──通年採用にして、雇用の流動化を求める声もあります。
そういった声をあげるのはだいたい高学歴の人です。自分に自信をもっている。「通年採用」になり、雇用が流動化すると、自分が勝者になると、思い込んでいるんじゃないでしょうか。新卒を「じっくりと育てる」のは、終身雇用だからこそできることです。
必要なときに雇い、不要になったら解雇できると、都合がいいですが、これが通用するのは、日本では限られた業界や職種だと思います。建設業界の2次や3次下請けの小さな会社などにはいいのかもしれない。つまり、汎用品としての労働力が必要とされているところです。

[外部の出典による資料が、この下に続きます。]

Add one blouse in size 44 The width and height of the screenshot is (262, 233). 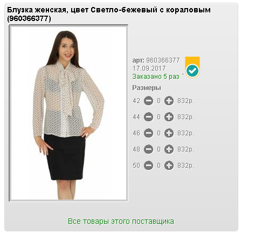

今の日本は付加価値をつけてサービスしなければいけない。流動性の高い人材が多数を占めていたら難しいと思う。その会社にしかないノウハウなどを社内に残していかないと、他社と勝負ができない。特にうちのようなサービスを提供する会社は付加価値をつけていく必要があります。
──お子さんが就活でうまくいかないと嘆いていたら、どうされますか。
大量にエントリーして1つも受からなかったら、説教をしますね。「なぜ早く俺に相談しないのか」と。入りたい会社があるなら、父親である自分にそこにツテがないかを確認するのが頭のいいやり方だと思います。大量にエントリーするなんて、何を勘違いしているのか……。自分の力を過信してますよね(苦笑)。
正々堂々と闘い、玉砕する弱肉強食の社会が「美しい」とは、僕は思いません。